::: Records for this task :::

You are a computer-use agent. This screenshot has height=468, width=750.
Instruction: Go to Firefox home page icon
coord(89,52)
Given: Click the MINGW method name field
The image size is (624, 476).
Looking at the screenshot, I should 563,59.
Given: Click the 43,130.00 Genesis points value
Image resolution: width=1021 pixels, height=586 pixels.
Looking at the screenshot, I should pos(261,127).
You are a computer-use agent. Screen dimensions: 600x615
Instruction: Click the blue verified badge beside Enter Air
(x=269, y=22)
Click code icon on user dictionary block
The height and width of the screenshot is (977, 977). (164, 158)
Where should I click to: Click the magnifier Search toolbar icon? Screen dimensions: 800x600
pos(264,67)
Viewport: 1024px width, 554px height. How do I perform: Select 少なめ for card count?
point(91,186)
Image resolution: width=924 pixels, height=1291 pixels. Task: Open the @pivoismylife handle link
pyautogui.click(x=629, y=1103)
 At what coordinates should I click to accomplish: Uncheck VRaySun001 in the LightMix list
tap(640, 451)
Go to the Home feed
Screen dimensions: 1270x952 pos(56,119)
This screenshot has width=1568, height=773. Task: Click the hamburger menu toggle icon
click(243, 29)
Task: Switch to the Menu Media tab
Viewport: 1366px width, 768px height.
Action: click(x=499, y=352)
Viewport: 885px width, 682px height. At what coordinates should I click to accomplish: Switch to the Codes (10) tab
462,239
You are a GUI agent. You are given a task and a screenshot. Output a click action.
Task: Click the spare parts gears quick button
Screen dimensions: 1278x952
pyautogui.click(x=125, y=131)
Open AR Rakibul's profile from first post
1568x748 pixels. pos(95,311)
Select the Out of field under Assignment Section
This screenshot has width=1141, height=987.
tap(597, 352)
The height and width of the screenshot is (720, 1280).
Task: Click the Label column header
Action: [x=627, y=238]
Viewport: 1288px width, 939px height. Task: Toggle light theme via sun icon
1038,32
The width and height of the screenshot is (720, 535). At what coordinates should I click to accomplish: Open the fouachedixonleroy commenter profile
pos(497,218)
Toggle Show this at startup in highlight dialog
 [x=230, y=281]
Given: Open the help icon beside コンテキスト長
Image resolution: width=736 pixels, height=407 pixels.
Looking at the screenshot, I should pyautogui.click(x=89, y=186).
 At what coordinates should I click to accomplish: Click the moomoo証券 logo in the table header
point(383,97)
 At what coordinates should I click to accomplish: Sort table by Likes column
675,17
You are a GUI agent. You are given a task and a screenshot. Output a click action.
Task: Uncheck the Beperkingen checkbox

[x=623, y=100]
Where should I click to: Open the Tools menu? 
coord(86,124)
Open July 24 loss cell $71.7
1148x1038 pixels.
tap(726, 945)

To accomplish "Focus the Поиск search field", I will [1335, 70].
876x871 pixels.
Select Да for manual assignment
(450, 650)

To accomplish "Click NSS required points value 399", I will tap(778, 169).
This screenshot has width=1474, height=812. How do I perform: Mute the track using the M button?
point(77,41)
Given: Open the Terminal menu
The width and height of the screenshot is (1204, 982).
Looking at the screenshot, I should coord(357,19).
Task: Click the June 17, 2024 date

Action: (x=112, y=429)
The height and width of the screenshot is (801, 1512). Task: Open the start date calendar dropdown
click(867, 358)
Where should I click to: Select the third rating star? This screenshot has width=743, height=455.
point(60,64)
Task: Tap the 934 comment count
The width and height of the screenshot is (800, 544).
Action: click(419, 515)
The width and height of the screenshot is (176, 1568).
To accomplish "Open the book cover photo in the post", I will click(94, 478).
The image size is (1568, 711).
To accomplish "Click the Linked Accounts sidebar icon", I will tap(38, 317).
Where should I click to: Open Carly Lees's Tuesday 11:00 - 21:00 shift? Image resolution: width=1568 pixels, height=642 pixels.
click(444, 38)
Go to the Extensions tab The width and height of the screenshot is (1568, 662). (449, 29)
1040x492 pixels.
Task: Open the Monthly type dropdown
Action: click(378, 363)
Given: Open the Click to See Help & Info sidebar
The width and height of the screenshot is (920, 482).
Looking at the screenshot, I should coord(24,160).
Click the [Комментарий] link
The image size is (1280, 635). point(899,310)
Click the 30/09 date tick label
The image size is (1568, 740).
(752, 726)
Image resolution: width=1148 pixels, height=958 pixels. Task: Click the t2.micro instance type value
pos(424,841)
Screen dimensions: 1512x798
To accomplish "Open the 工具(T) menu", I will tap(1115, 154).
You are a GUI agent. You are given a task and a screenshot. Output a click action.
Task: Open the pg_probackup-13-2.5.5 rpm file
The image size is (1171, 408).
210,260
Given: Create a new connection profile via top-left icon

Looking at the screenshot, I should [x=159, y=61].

:::

* What the exercise asks: Output the entire listing exactly, including each line.

* Written solution:
You are a computer-use agent. This screenshot has height=468, width=750.
Instruction: Go to Firefox home page icon
coord(89,52)
Given: Click the MINGW method name field
The image size is (624, 476).
Looking at the screenshot, I should 563,59.
Given: Click the 43,130.00 Genesis points value
Image resolution: width=1021 pixels, height=586 pixels.
Looking at the screenshot, I should pos(261,127).
You are a computer-use agent. Screen dimensions: 600x615
Instruction: Click the blue verified badge beside Enter Air
(x=269, y=22)
Click code icon on user dictionary block
The height and width of the screenshot is (977, 977). (164, 158)
Where should I click to: Click the magnifier Search toolbar icon? Screen dimensions: 800x600
pos(264,67)
Viewport: 1024px width, 554px height. How do I perform: Select 少なめ for card count?
point(91,186)
Image resolution: width=924 pixels, height=1291 pixels. Task: Open the @pivoismylife handle link
pyautogui.click(x=629, y=1103)
 At what coordinates should I click to accomplish: Uncheck VRaySun001 in the LightMix list
tap(640, 451)
Go to the Home feed
Screen dimensions: 1270x952 pos(56,119)
This screenshot has width=1568, height=773. Task: Click the hamburger menu toggle icon
click(243, 29)
Task: Switch to the Menu Media tab
Viewport: 1366px width, 768px height.
Action: click(x=499, y=352)
Viewport: 885px width, 682px height. At what coordinates should I click to accomplish: Switch to the Codes (10) tab
462,239
You are a GUI agent. You are given a task and a screenshot. Output a click action.
Task: Click the spare parts gears quick button
Screen dimensions: 1278x952
pyautogui.click(x=125, y=131)
Open AR Rakibul's profile from first post
1568x748 pixels. pos(95,311)
Select the Out of field under Assignment Section
This screenshot has width=1141, height=987.
tap(597, 352)
The height and width of the screenshot is (720, 1280).
Task: Click the Label column header
Action: [x=627, y=238]
Viewport: 1288px width, 939px height. Task: Toggle light theme via sun icon
1038,32
The width and height of the screenshot is (720, 535). At what coordinates should I click to accomplish: Open the fouachedixonleroy commenter profile
pos(497,218)
Toggle Show this at startup in highlight dialog
 [x=230, y=281]
Given: Open the help icon beside コンテキスト長
Image resolution: width=736 pixels, height=407 pixels.
Looking at the screenshot, I should pyautogui.click(x=89, y=186).
 At what coordinates should I click to accomplish: Click the moomoo証券 logo in the table header
point(383,97)
 At what coordinates should I click to accomplish: Sort table by Likes column
675,17
You are a GUI agent. You are given a task and a screenshot. Output a click action.
Task: Uncheck the Beperkingen checkbox

[x=623, y=100]
Where should I click to: Open the Tools menu? 
coord(86,124)
Open July 24 loss cell $71.7
1148x1038 pixels.
tap(726, 945)

To accomplish "Focus the Поиск search field", I will [1335, 70].
876x871 pixels.
Select Да for manual assignment
(450, 650)

To accomplish "Click NSS required points value 399", I will tap(778, 169).
This screenshot has width=1474, height=812. How do I perform: Mute the track using the M button?
point(77,41)
Given: Open the Terminal menu
The width and height of the screenshot is (1204, 982).
Looking at the screenshot, I should coord(357,19).
Task: Click the June 17, 2024 date

Action: (x=112, y=429)
The height and width of the screenshot is (801, 1512). Task: Open the start date calendar dropdown
click(867, 358)
Where should I click to: Select the third rating star? This screenshot has width=743, height=455.
point(60,64)
Task: Tap the 934 comment count
The width and height of the screenshot is (800, 544).
Action: click(419, 515)
The width and height of the screenshot is (176, 1568).
To accomplish "Open the book cover photo in the post", I will click(94, 478).
The image size is (1568, 711).
To accomplish "Click the Linked Accounts sidebar icon", I will tap(38, 317).
Where should I click to: Open Carly Lees's Tuesday 11:00 - 21:00 shift? Image resolution: width=1568 pixels, height=642 pixels.
click(444, 38)
Go to the Extensions tab The width and height of the screenshot is (1568, 662). (449, 29)
1040x492 pixels.
Task: Open the Monthly type dropdown
Action: click(378, 363)
Given: Open the Click to See Help & Info sidebar
The width and height of the screenshot is (920, 482).
Looking at the screenshot, I should coord(24,160).
Click the [Комментарий] link
The image size is (1280, 635). point(899,310)
Click the 30/09 date tick label
The image size is (1568, 740).
(752, 726)
Image resolution: width=1148 pixels, height=958 pixels. Task: Click the t2.micro instance type value
pos(424,841)
Screen dimensions: 1512x798
To accomplish "Open the 工具(T) menu", I will tap(1115, 154).
You are a GUI agent. You are given a task and a screenshot. Output a click action.
Task: Open the pg_probackup-13-2.5.5 rpm file
The image size is (1171, 408).
210,260
Given: Create a new connection profile via top-left icon

Looking at the screenshot, I should [x=159, y=61].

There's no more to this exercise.